I tried to take my medicine before class. My alarm for my 8 o’clock pill had rang in class one too many times. I take my medicine before class and turn off my phone for the remainder of the class.
I start digging around in my book bag looking for my trusty little pill case. My tiny pharmacy. I look in the normal pocket and it’s absent. I look in the other pockets and it’s missing.
Fuck.
Fuck. FUCK.
And the fear sets in.
My heart begins to race and my head throbs.
I can feel the cymbalta dissapaiting in my blood, I can feel it leave my body. Each little molecule has a wicked grin on it’s face.

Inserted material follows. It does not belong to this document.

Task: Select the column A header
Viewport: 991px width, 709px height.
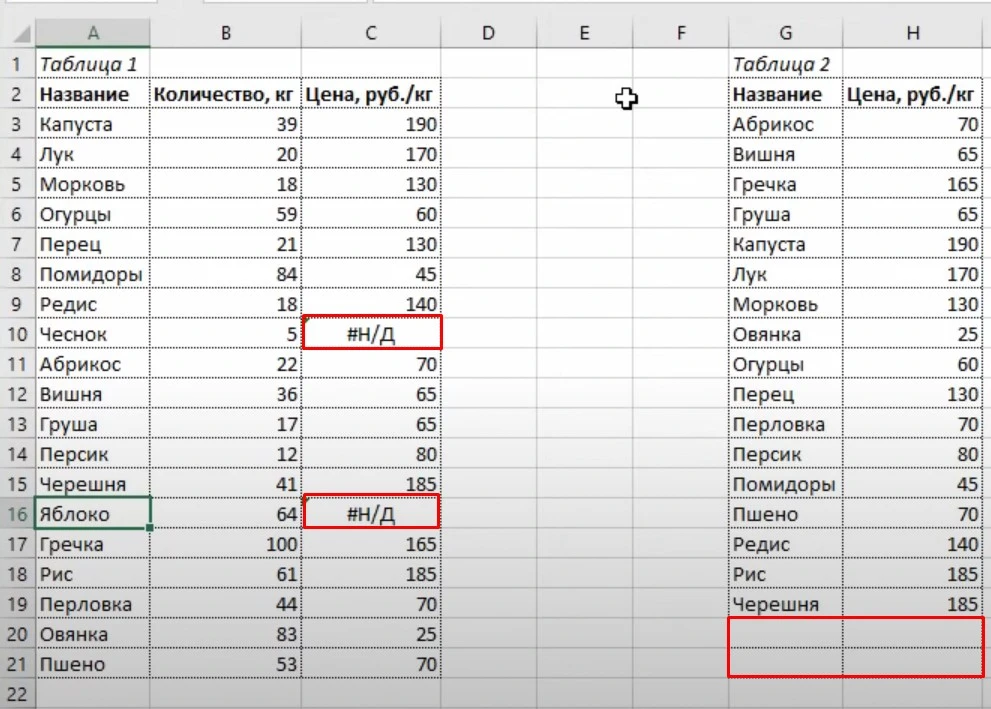Action: [x=92, y=33]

The migraine is looming in my future, casting a dark shadow over me as I sit in the back of the classroom, panicking.
I find my phone immediately and begin weighing my options. I dart out of the classroom before class begins. Most of my classmates have all ready set in, we’re all ready in a circle. In this small class, my absence will be noted.
I walk, calmly and collected to the back doors of the building and outside. The cool fall air hits my face. My face cold. I wipe my eyes, they’re damp.
Fuck.
With a shaking hand, I call home, my mom.
With my night class, I stayed over at my best friends house. Driving at 9 pm, nearly 40 minutes home gives me a headache. The oncoming headlights trigger me, my head constricts with each passing car.
If I stay over at my friends, on her couch, I skip the headache and get some quality social contact.
I stare blankly at the drive behind the academic building. I watch the cars leave campus with the phone ringing in my ear.
My sister picks up.
“I need mom,” I say in lieu of a “hello”.
The phone is passed around and then she speaks down the line.
“What’s wrong?” It’s like she knows, of course she knows.
“I forgot my medicine,” I say, the ‘I don’t know what to do’ is implied. “So, I’ll come home tonight.”
“But, you’re going to make yourself sick.”
“I’m going to be sick regardless,” my stomach turns over and over. My head throbs.
There is a beat of silence. “I’ll bring them to you,” she says.
No, no, no. I don’t want her to drive 40 minutes because of me. She hates driving at night and dusk. I don’t want to inconvenience her for me. Before she can hear any protest, she says, “It’s what mommies do.”
A sigh of relief and we exchange information for the drop off. It’s like a drug trade. It is a drug trade.
She has the spare set of keys for my car. She leaves them on the passenger seat with a note.
I can slip out during a lull in the class and take them. My classmates give me funny looks – they can see me from the classroom, rummaging around in my car in the parking lot.
I swallow the pills and the shadow of my migraine dissipates.